+++ THE DATA

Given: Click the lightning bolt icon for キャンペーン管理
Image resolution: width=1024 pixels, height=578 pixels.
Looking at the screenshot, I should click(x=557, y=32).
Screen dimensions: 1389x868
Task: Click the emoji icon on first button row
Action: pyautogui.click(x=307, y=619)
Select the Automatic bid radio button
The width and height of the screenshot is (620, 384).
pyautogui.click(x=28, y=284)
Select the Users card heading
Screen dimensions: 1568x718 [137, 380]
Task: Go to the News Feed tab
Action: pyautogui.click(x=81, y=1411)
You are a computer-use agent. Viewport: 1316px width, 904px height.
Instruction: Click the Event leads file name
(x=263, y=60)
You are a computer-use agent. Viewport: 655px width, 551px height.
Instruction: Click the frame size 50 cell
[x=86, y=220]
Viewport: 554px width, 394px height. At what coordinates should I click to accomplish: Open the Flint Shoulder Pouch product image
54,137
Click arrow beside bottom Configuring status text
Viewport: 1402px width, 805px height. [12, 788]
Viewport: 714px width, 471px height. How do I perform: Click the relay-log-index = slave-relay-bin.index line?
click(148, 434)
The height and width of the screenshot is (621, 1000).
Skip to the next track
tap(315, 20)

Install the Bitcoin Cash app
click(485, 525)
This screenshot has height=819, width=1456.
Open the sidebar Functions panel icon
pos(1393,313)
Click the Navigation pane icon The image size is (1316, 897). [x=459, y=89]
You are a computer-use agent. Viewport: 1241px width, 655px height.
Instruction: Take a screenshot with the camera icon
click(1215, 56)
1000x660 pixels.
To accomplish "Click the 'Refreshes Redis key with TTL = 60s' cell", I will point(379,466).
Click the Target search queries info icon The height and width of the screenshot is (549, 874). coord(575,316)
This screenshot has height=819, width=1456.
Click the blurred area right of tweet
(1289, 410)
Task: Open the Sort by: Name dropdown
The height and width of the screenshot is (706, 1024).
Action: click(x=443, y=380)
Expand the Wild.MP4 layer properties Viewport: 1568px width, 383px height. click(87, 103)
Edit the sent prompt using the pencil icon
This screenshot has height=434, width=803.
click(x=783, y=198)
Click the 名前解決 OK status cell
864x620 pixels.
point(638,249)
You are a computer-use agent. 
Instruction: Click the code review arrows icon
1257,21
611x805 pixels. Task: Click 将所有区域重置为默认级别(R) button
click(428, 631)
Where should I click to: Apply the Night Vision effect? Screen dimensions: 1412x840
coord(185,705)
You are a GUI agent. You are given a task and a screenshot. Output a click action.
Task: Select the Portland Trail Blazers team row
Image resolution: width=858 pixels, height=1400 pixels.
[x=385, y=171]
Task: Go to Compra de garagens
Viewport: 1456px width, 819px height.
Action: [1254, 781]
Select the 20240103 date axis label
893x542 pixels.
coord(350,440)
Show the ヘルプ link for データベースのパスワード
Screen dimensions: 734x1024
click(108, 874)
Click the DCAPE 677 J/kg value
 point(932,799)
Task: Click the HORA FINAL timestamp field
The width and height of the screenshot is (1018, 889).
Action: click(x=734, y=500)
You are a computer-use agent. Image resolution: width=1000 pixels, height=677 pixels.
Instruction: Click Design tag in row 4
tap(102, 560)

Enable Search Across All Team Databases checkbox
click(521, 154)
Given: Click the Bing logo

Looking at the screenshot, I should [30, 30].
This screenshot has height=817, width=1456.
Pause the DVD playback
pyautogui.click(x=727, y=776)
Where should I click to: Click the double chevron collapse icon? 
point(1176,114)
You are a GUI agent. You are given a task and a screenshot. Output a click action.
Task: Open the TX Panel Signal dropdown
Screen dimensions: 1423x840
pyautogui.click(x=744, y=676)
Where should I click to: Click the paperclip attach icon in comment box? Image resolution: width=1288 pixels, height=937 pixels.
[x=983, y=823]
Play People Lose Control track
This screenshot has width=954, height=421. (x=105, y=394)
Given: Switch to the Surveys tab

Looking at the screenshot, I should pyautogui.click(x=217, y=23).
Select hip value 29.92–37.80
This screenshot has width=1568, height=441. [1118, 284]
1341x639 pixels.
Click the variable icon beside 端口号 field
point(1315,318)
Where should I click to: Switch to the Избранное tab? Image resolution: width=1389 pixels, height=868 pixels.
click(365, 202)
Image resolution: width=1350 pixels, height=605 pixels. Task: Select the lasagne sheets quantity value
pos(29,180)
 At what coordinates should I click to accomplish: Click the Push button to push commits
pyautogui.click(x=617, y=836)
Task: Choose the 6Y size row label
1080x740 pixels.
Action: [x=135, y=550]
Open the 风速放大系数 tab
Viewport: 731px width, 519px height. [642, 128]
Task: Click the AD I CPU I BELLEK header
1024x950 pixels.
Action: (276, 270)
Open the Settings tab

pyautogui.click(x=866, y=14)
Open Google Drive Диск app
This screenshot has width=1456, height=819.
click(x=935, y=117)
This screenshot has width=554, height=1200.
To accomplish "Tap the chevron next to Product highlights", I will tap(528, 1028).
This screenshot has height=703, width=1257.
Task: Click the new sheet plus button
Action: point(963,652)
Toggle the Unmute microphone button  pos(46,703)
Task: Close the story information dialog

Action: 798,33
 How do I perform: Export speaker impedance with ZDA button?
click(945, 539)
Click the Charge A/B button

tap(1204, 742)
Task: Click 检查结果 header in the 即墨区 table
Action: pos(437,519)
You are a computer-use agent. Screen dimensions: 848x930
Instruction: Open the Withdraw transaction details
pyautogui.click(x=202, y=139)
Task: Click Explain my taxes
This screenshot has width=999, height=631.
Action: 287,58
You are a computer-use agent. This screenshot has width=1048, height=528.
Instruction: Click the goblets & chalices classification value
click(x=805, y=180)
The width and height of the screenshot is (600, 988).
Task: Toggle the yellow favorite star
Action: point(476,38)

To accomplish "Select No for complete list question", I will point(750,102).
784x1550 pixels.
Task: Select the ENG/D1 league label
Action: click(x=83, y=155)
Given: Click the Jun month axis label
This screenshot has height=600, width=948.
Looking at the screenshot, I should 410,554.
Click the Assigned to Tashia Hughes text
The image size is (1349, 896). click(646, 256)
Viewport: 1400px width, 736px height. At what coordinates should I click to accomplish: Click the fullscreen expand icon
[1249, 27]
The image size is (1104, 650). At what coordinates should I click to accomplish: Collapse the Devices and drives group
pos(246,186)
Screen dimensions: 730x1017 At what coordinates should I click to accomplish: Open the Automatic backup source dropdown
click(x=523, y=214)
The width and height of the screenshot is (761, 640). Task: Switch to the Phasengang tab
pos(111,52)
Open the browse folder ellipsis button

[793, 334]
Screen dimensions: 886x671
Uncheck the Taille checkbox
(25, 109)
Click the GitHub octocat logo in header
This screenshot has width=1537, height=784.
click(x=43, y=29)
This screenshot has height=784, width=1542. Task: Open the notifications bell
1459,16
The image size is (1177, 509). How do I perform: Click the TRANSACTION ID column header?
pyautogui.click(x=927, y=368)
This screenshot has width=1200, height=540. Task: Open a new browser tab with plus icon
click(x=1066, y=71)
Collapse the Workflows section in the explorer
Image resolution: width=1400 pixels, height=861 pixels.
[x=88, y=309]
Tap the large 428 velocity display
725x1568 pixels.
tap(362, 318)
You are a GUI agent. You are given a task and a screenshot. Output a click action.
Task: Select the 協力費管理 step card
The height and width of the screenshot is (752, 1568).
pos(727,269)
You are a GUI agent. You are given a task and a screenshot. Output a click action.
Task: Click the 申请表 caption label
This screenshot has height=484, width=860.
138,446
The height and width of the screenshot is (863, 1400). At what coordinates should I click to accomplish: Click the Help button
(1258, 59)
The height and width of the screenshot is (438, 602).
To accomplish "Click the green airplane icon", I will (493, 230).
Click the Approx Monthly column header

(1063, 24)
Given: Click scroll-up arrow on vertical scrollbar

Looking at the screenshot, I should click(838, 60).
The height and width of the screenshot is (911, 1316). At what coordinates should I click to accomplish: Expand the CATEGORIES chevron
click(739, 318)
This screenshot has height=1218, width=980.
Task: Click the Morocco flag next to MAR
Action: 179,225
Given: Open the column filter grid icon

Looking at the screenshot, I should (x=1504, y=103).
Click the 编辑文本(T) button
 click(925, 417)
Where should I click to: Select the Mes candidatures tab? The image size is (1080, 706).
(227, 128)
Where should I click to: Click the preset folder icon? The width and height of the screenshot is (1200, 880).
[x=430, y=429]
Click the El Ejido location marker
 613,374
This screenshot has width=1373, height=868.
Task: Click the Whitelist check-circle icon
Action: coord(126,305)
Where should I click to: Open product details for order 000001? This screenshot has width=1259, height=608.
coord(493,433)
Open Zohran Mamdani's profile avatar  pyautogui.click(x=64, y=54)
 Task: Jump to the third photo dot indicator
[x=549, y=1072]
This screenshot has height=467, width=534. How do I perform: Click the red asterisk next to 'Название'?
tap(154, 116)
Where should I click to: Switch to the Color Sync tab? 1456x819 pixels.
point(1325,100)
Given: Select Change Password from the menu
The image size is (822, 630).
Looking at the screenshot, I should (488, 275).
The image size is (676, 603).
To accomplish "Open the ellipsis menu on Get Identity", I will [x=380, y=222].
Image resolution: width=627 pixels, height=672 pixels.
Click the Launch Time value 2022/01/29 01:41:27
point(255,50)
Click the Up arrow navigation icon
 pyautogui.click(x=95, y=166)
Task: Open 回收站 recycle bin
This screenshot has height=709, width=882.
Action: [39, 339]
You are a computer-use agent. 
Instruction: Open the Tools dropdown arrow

++++++

• _OBJECTIVE_:
Copy out every line of the listing above, starting with the one containing "Image resolution: width=1350" and ending with the one containing "click(x=935, y=117)", reproducing each line unchanged.

• _ANSWER IN FULL_:
Image resolution: width=1350 pixels, height=605 pixels. Task: Select the lasagne sheets quantity value
pos(29,180)
 At what coordinates should I click to accomplish: Click the Push button to push commits
pyautogui.click(x=617, y=836)
Task: Choose the 6Y size row label
1080x740 pixels.
Action: [x=135, y=550]
Open the 风速放大系数 tab
Viewport: 731px width, 519px height. [642, 128]
Task: Click the AD I CPU I BELLEK header
1024x950 pixels.
Action: (276, 270)
Open the Settings tab

pyautogui.click(x=866, y=14)
Open Google Drive Диск app
This screenshot has width=1456, height=819.
click(x=935, y=117)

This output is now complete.